A task-based data-flow methodology for programming heterogeneous systems with multiple accelerator APIs
New methodology lets developers combine CUDA, SYCL, and Triton APIs in a single application without performance penalties.
A team of researchers from the Barcelona Supercomputing Center has published a paper outlining a novel task-based data-flow methodology designed to tackle the growing complexity of programming modern heterogeneous computing systems. As high-performance computing (HPC) and AI infrastructures increasingly rely on nodes combining multi-core CPUs with diverse accelerators like GPUs and FPGAs, developers face the arduous task of orchestrating multiple low-level, incompatible accelerator APIs such as NVIDIA's CUDA, Intel's SYCL, and OpenAI's Triton. The proposed solution aims to eliminate the error-prone and labor-intensive process of manually combining these different programming models within a single application.

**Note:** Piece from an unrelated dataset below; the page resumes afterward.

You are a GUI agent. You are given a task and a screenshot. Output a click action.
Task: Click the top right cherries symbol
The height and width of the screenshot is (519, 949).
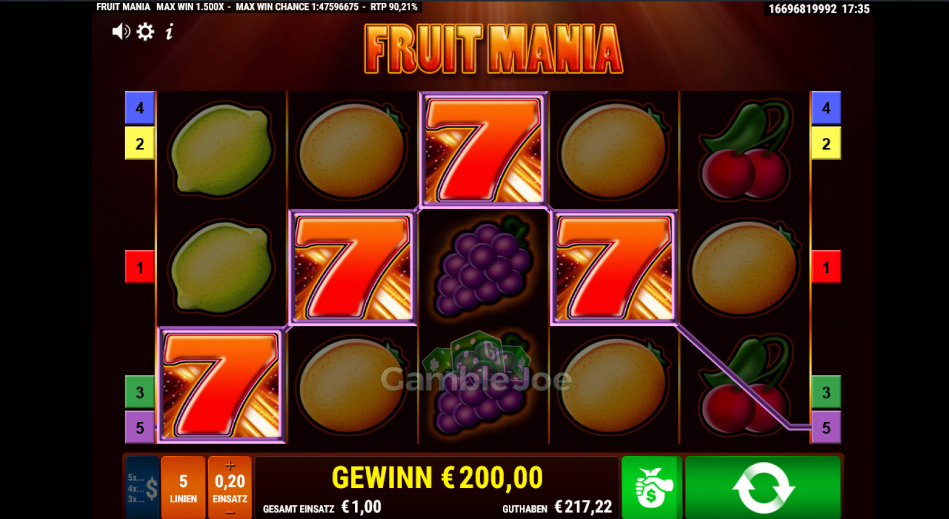click(744, 150)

The core innovation involves expressing applications as a directed acyclic graph (DAG) of tasks managed by an OpenMP/OmpSs-2 runtime. The researchers introduce Task-Aware SYCL (TASYCL) and leverage existing Task-Aware CUDA (TACUDA) to wrap individual accelerator kernel calls, elevating them to first-class tasks within the system. A critical component is the nOS-V threading library, which unifies thread management to prevent performance-degrading oversubscription when multiple native runtimes (like CUDA and SYCL) coexist. The paper demonstrates that this combination of task-aware libraries and unified threading enables a single application to harness the 'best-in-class' kernels from multiple accelerator APIs transparently and efficiently, providing a scalable path forward for increasingly complex hardware stacks.

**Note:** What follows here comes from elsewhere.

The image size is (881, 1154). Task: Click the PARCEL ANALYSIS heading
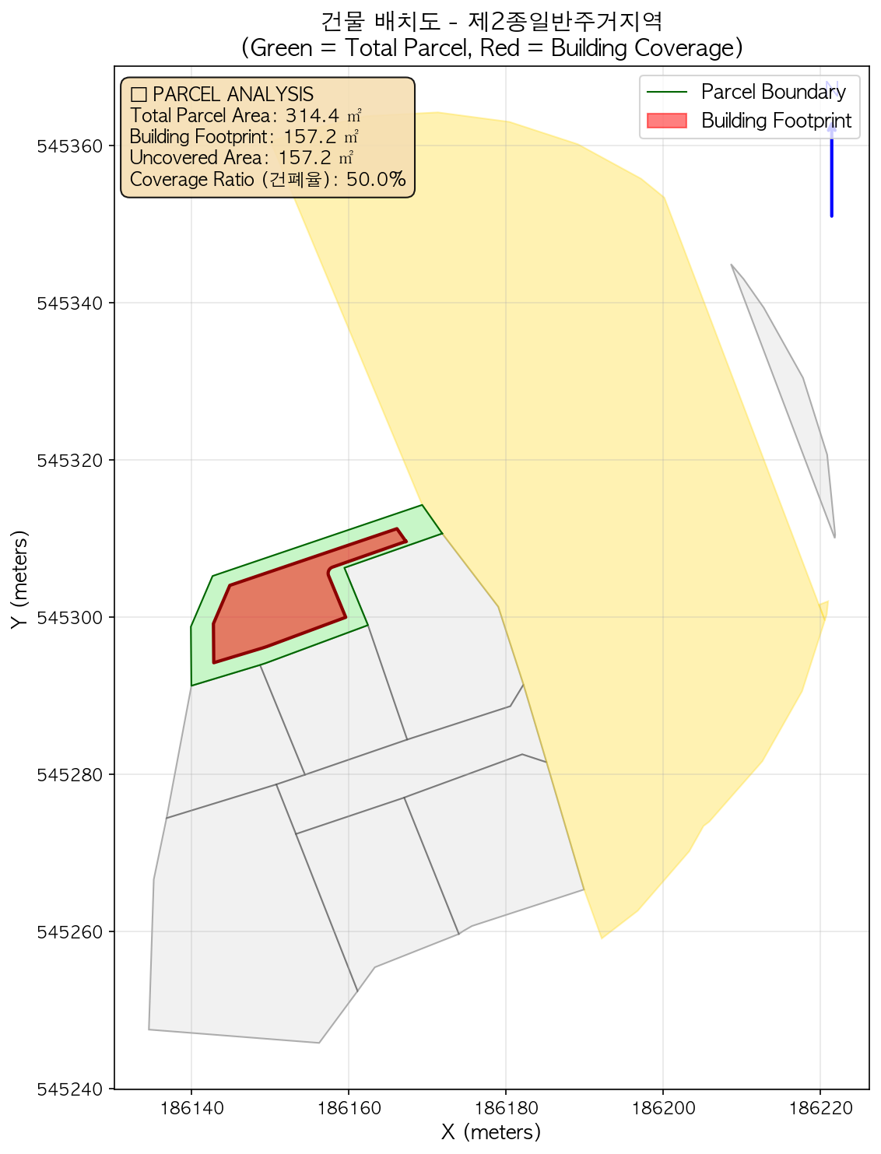pyautogui.click(x=223, y=94)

- Proposes Task-Aware APIs (TA-libs) like TASYCL to seamlessly integrate CUDA, SYCL, and Triton programming models.
- Uses the nOS-V library to unify thread management, solving oversubscription and performance variability in multi-API environments.
- Enables applications to be expressed as task DAGs managed by OpenMP/OmpSs-2, making the methodology immediately usable on current HPC/AI nodes.
Why It Matters
This reduces development complexity and unlocks performance by letting AI and HPC applications use the best kernel for each task across NVIDIA, Intel, and other hardware.